It was his most famous speech, and the most memorable moment of the March on Washington.
All eyes were on the Rev. Martin Luther King Jr. on August 28, 1963, as he delivered his "I Have a Dream" speech to a crowd of 250,000.
But one photographer, there to document the event, trained his camera away from the civil rights icon and toward the crowd.
The result was a visual document showcasing the diversity of marchers who gathered that day.
"This is the Day: The March on Washington," is a collection of 75 of Leonard Freed's photographs -- most published for the first time -- taken before, during and after the March on Washington for Jobs and Freedom.
Freed's most recognizable image is likely a photo of King glad-handing supporters in Baltimore after receiving the Nobel Peace Prize in 1964.
But in "This is the Day," there is only one photograph of King, an atmospheric shot taken from afar.
Most of the images focus on anonymous marchers: black, white; union and nonunion; secular, religious; people from all over America, and from many different walks of life.
"Leonard Freed's moving photography offers still images of an America at once frozen in time and marching restlessly to its multicultural and multiracial future through the lens of a visionary artist," Michael Eric Dyson writes in the foreword to the book.
Freed was an American Jew, born in Brooklyn, who spent time in Europe. He was living in Berlin in 1961 when he took a photo of an unnamed African-American soldier standing guard by the Berlin Wall.
He was haunted by that image, according to Paul Farber, a contributing author to "This is the Day."
"(To Freed) that encounter was a contradiction of American culture: that a soldier could guard a country's freedom abroad, but would be denied those rights at home."
It compelled Freed to return to the United States to photograph the story of race in America.
Freed's wife, Brigitte, recalled those images when she heard then-candidate Barack Obama say: "I am here because somebody marched."

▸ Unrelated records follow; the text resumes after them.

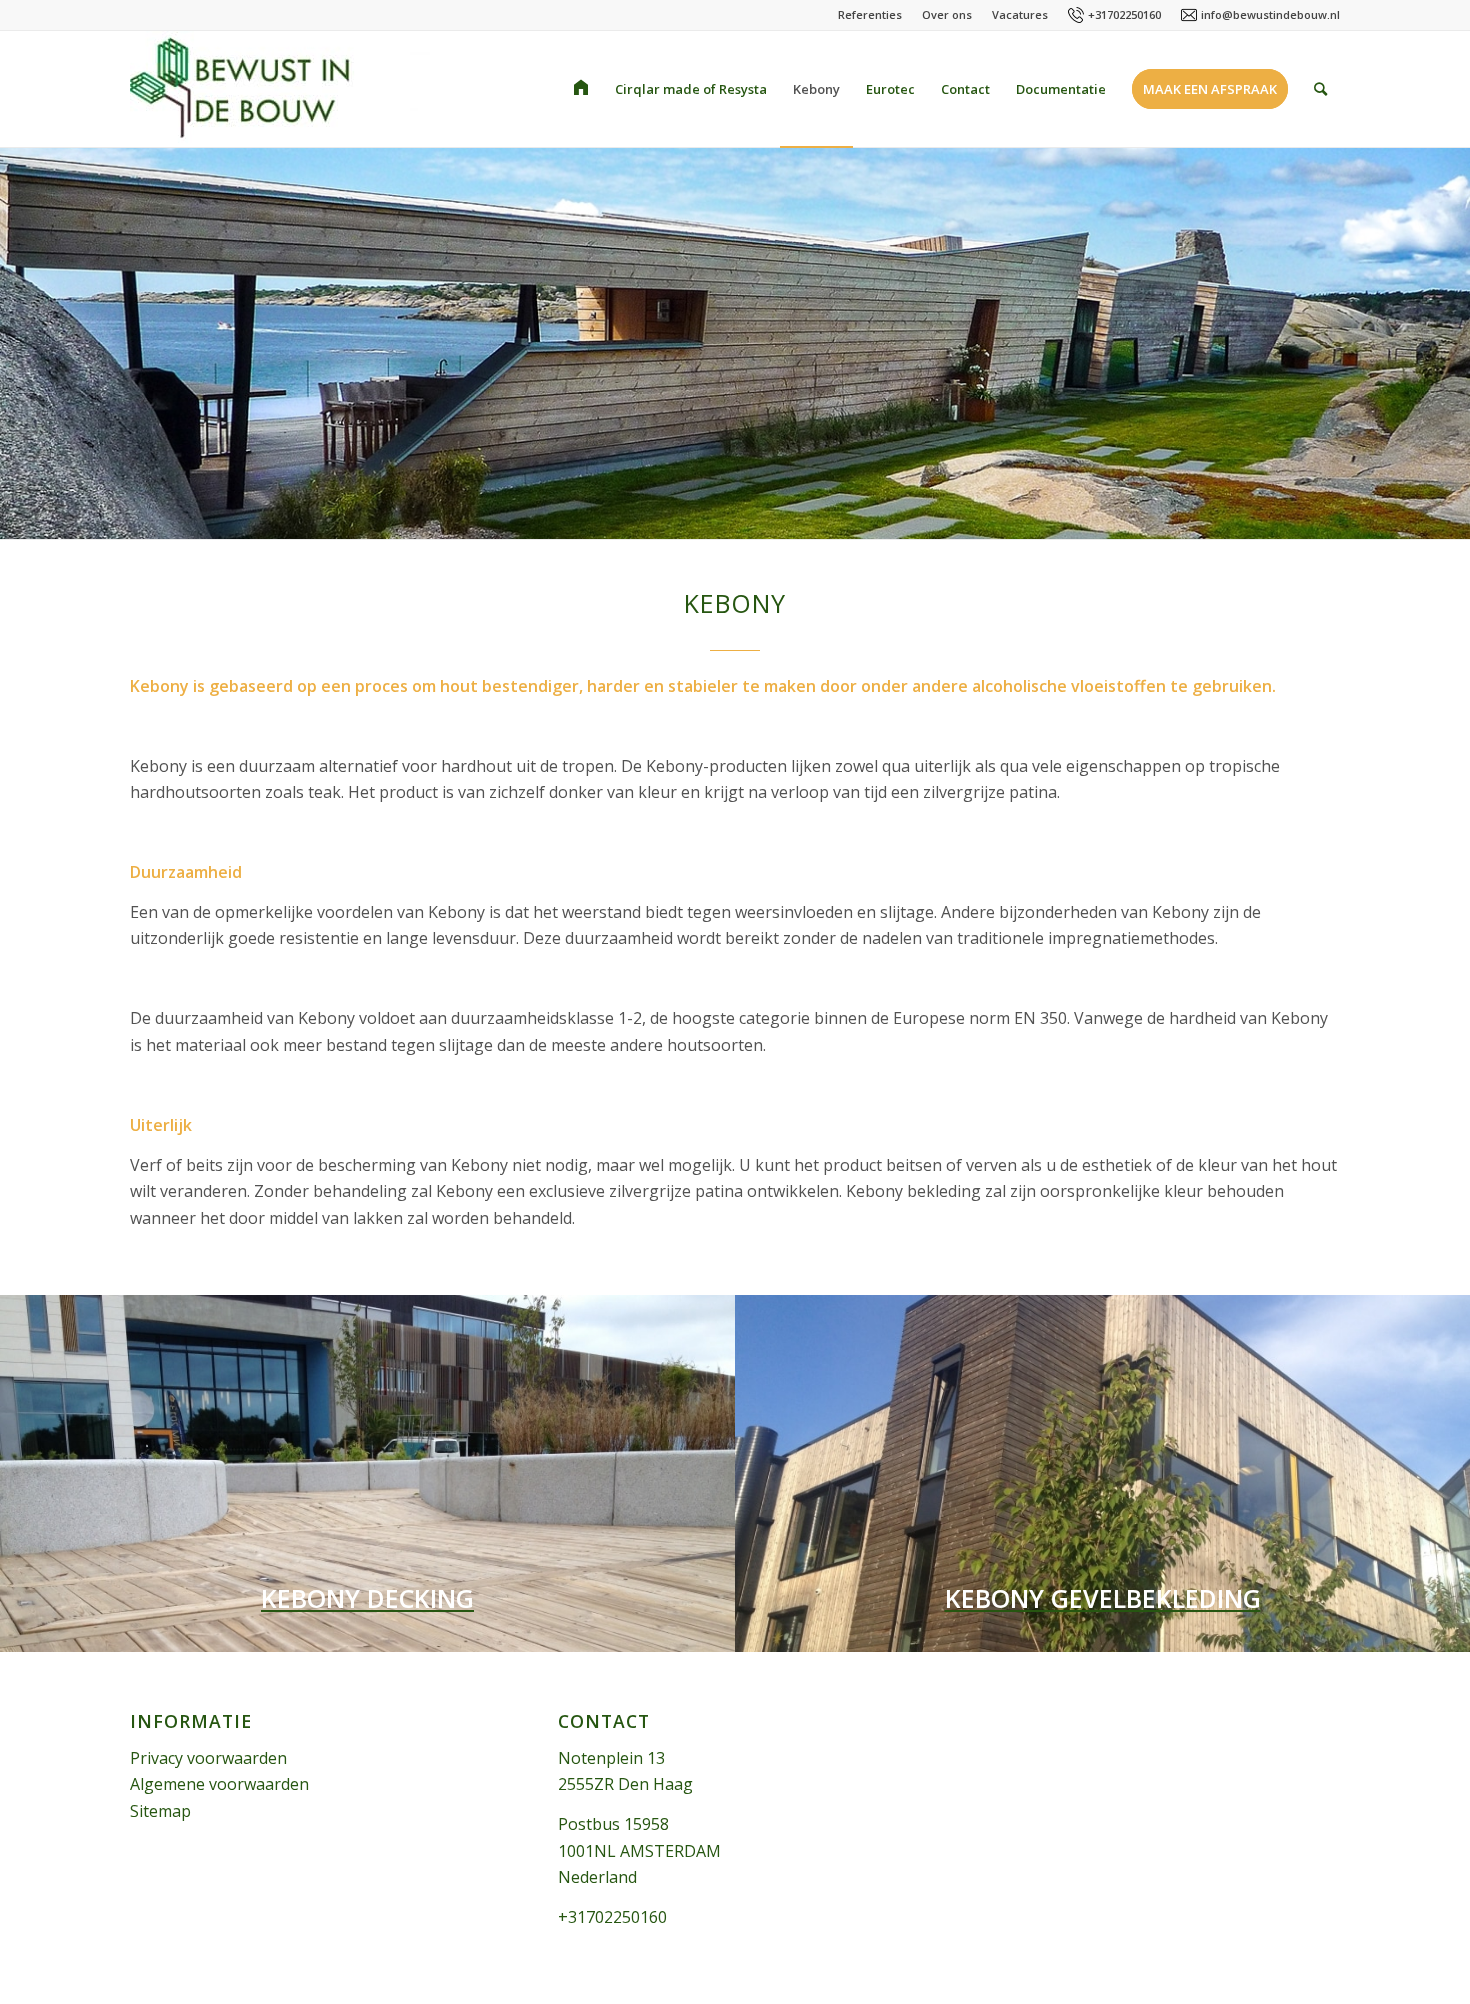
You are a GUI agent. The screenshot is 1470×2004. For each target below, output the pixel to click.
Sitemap (160, 1811)
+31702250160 (1124, 14)
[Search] (1320, 89)
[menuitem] (581, 89)
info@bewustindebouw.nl (1270, 14)
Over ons (947, 14)
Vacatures (1020, 14)
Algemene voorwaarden (219, 1784)
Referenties (870, 14)
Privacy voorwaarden (208, 1758)
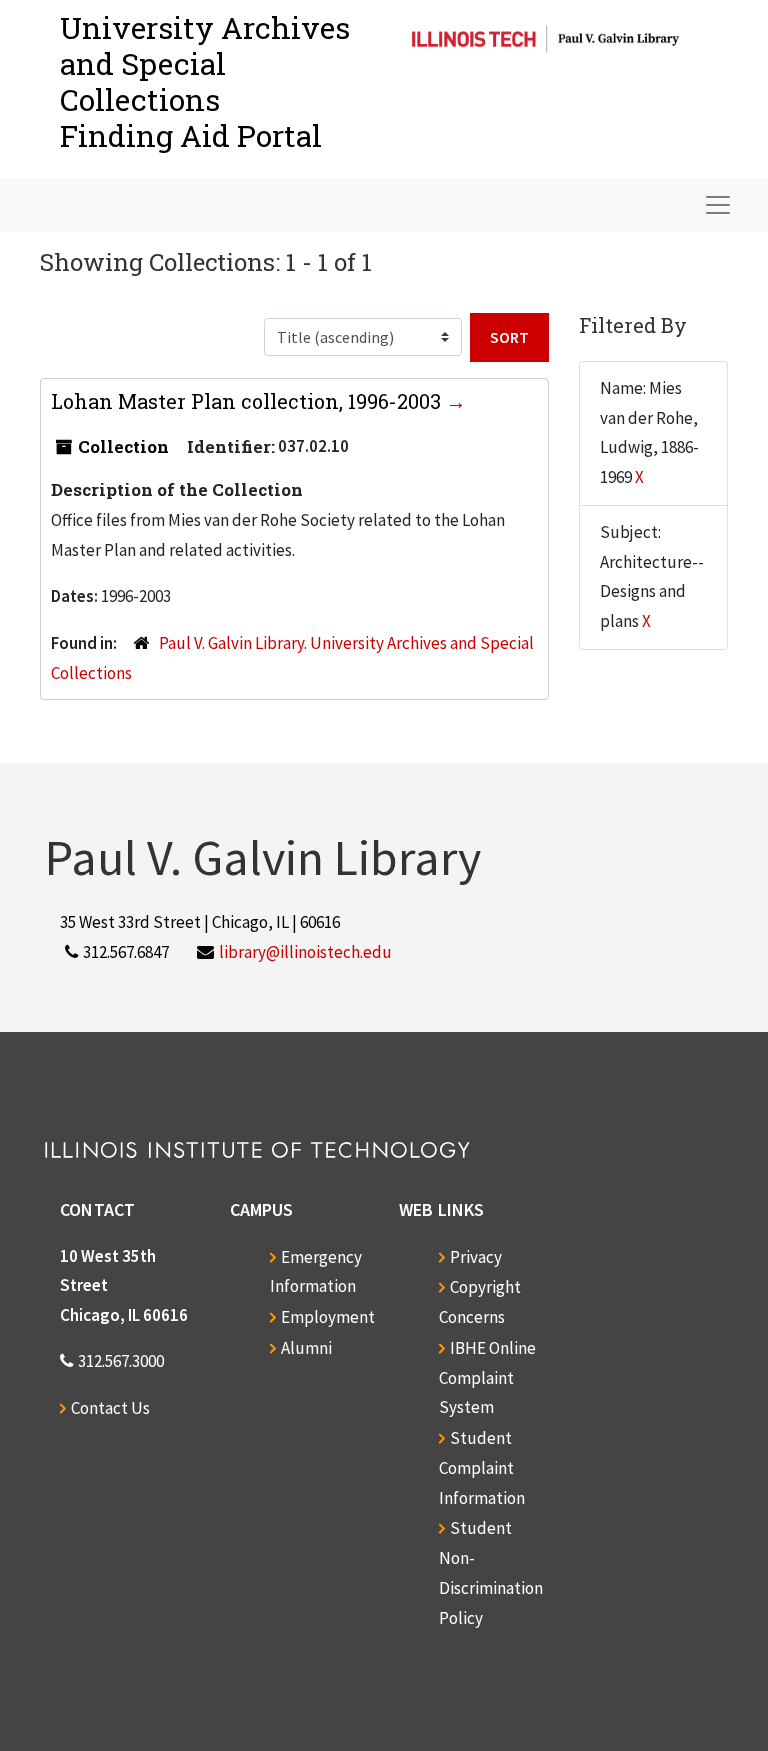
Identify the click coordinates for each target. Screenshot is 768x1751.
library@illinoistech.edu (305, 952)
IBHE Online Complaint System (487, 1378)
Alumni (306, 1348)
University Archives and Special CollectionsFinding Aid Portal (205, 81)
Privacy (476, 1257)
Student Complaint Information (482, 1468)
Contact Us (110, 1408)
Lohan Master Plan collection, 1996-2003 (248, 401)
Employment (328, 1317)
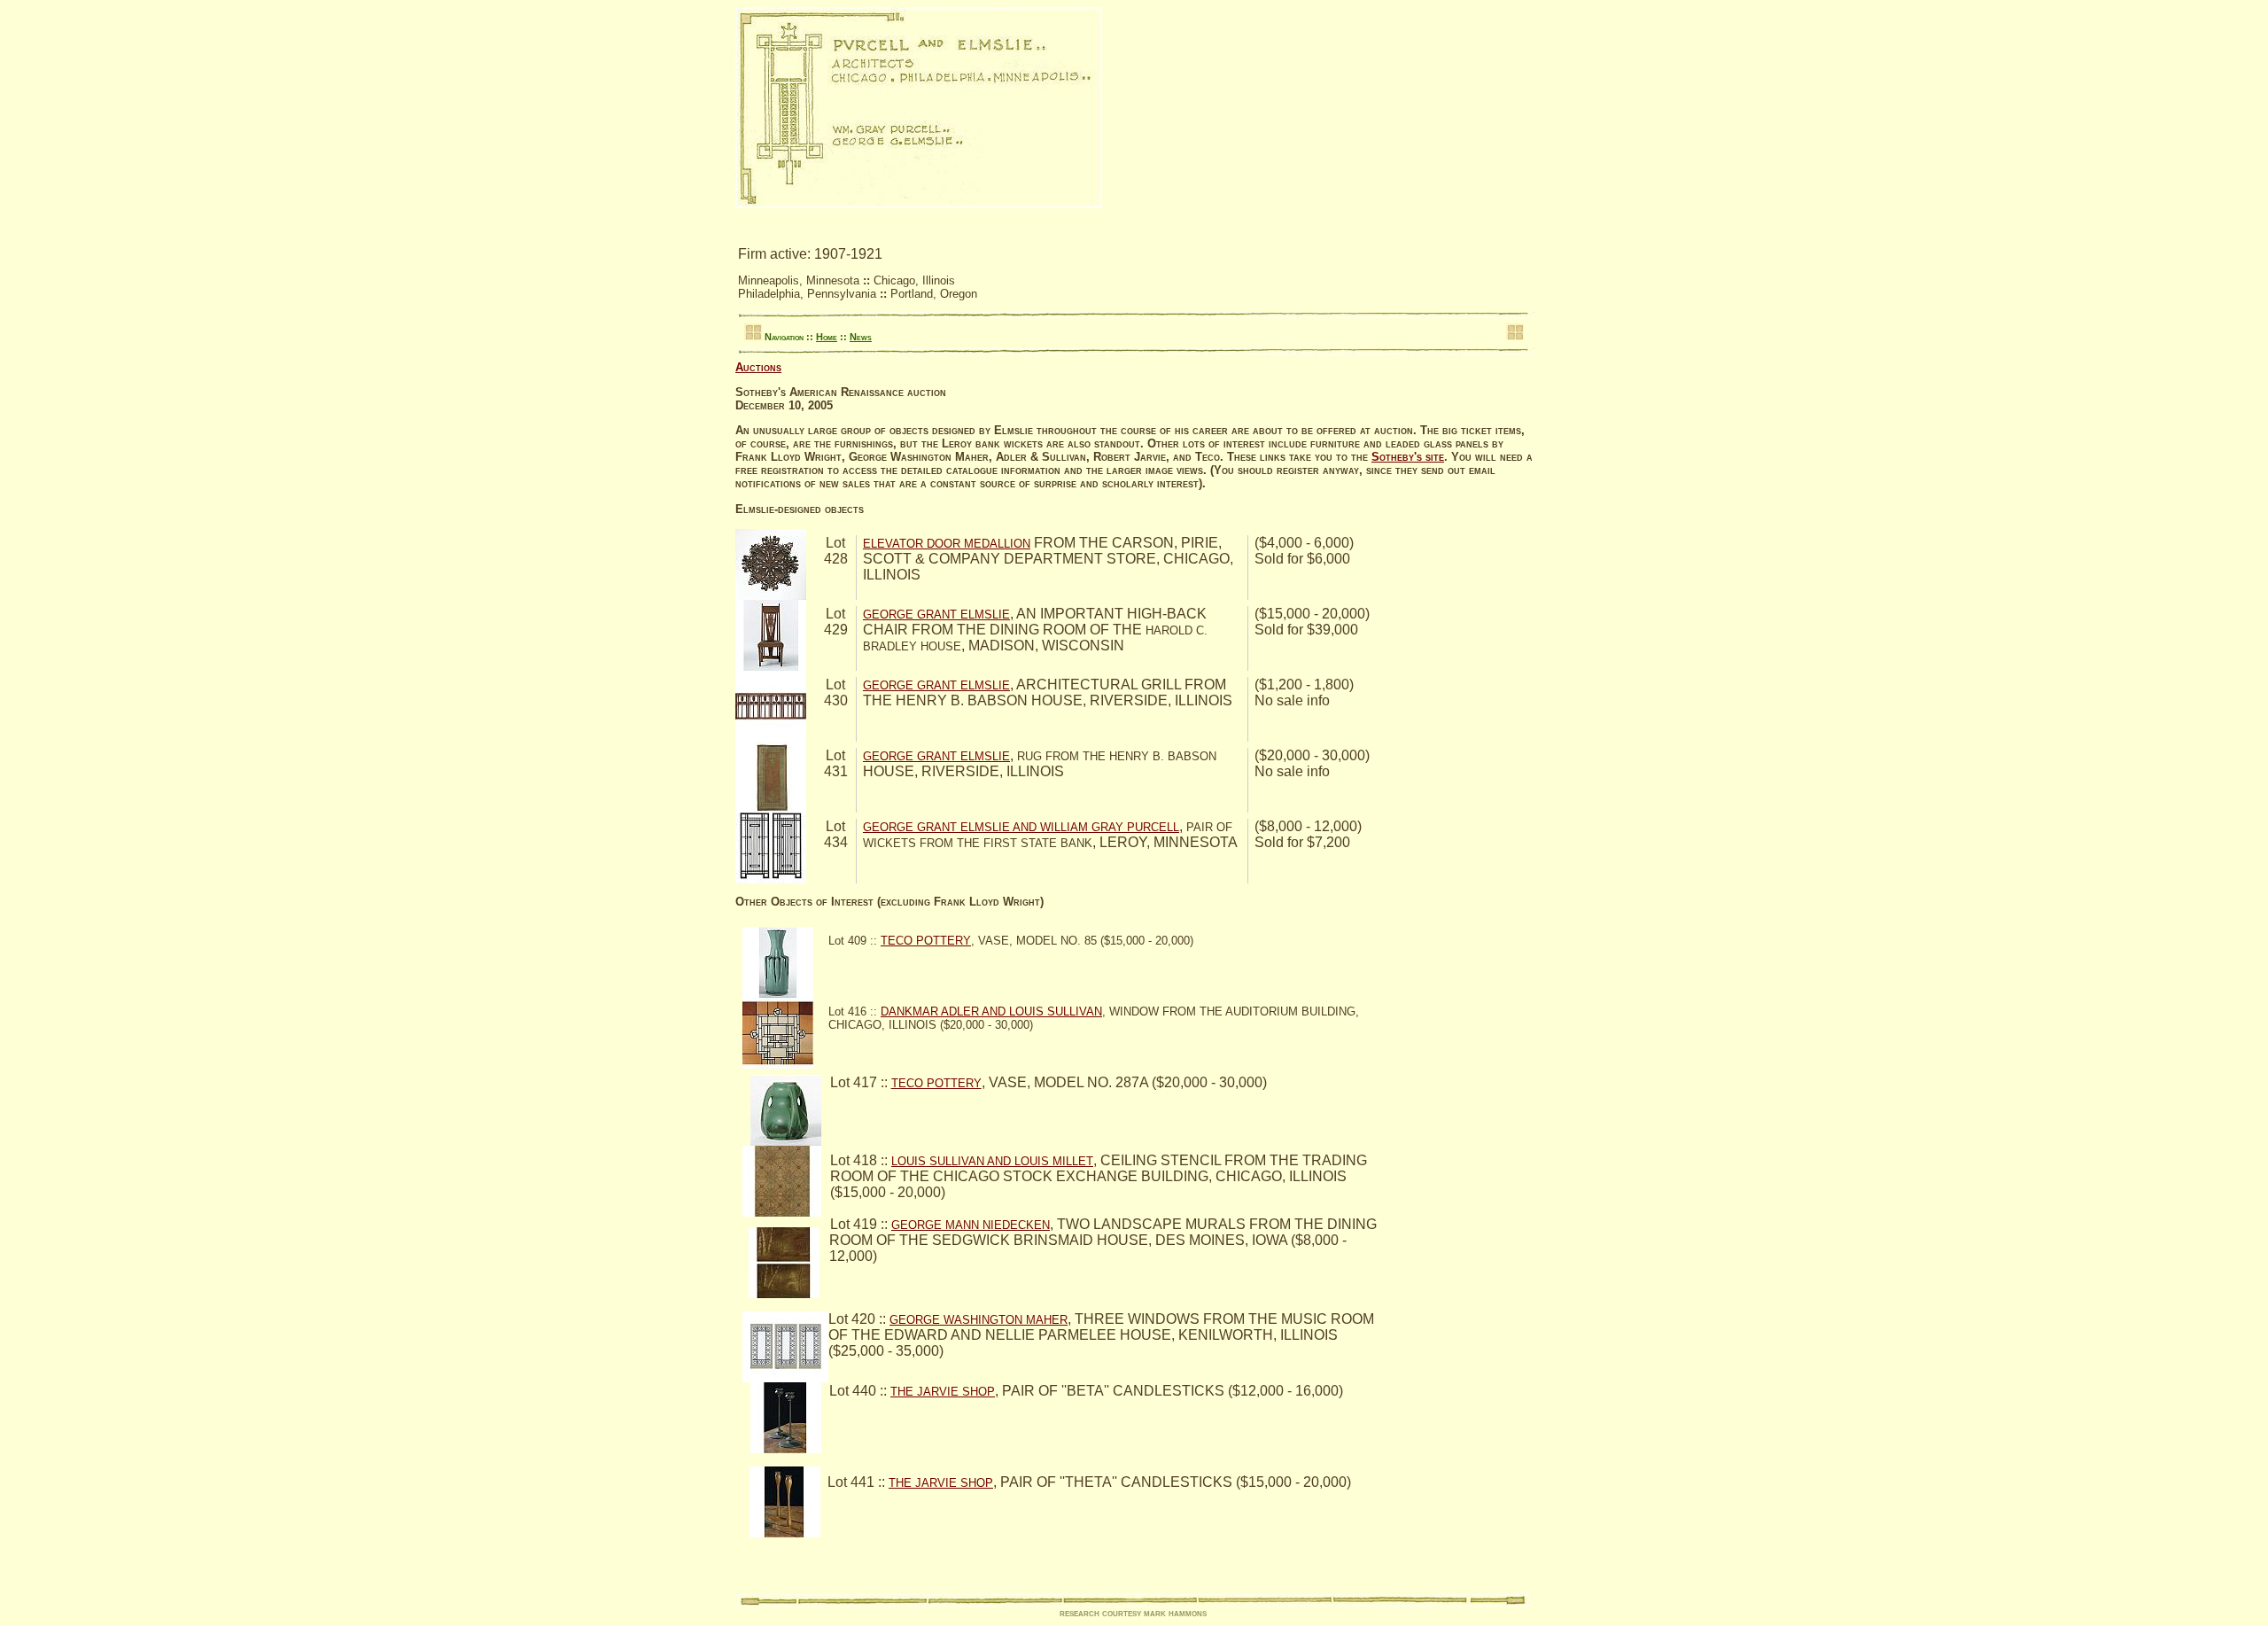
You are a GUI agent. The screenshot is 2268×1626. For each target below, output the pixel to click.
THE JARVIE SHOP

Those words prompted her to revisit her husband's archives from the March on Washington. Her husband died in 2006, but she hoped his images of that day would live on.
She worked with Farber, a visiting assistant professor of writing at Haverford College, to curate the project, and "This is the Day: The March on Washington" was born.
In this edited conversation, CNN spoke to Farber about Leonard Freed's photographs from the march and the importance of images in communicating the message of the civil rights movement.
CNN: As a co-curator of the project, how did you and Ms. Brigitte decide which images to select? What criteria was used?
Farber: What we did was look (at) photographs that Leonard had marked with a wax pencil, meaning this was an image he liked or would like to explore.
We also sought images from the perspective of now, decades later, which images might stand out and be important to a contemporary viewer -- especially the ones that give us a view of the faces of the crowd.
The goal was always that Leonard's own vision might be brought out from the day, but also that other images might participate in a broadened cultural awareness of the sweeping diversity and impact of the march.
CNN: What would you say is the most powerful image from this collection? Why?
Farber: One in particular that stands out is of young women in zip-up NAACP jackets standing at the base of the Washington Monument with American flags waving behind them.
I think what you get a sense of is it took people out of their everyday circumstances and brought them together, here, against this monumental landscape of the National Mall. This was the people's gathering place. And using their presence as a way to create a collective -- that stands out -- and states belonging. The photograph to me is a feeling of a belonging.
CNN: Martin Luther King Jr.'s "I Have a Dream" speech is perhaps the most enduring symbol of the march. What do the photos reveal that history often forgets?
Farber: One of the great historical facts about the march was the difficulty in pulling off an event that was pioneered by a number of organizations and individuals with different definitions and investments of social change at the march.
(I see) the rich diversity of the "we": Although there are different groups and investments, you get a sense from photographs like these that it's not an "us" and a "them" but a "we".
It's not to erase the differences, or simply streamline them, but in co-existing, you get a richer vision of what social change can be.
CNN: How was this photography critical in the message of the march?
Farber: Leonard captured some important private reflective movements.
It's a lesson for us in thinking about great moments in history: what it takes to envision progress or possibility is both about moving forward and also about considering and questioning and stopping -- and having the patience for social change.
Part of what photography gives us is ... a sense of the high points of these great moments in history, as well as the unexpected glances that really capture the subjects (as) they have their own thoughts and own ideas, (and) relate to the broader group's perception throughout the day.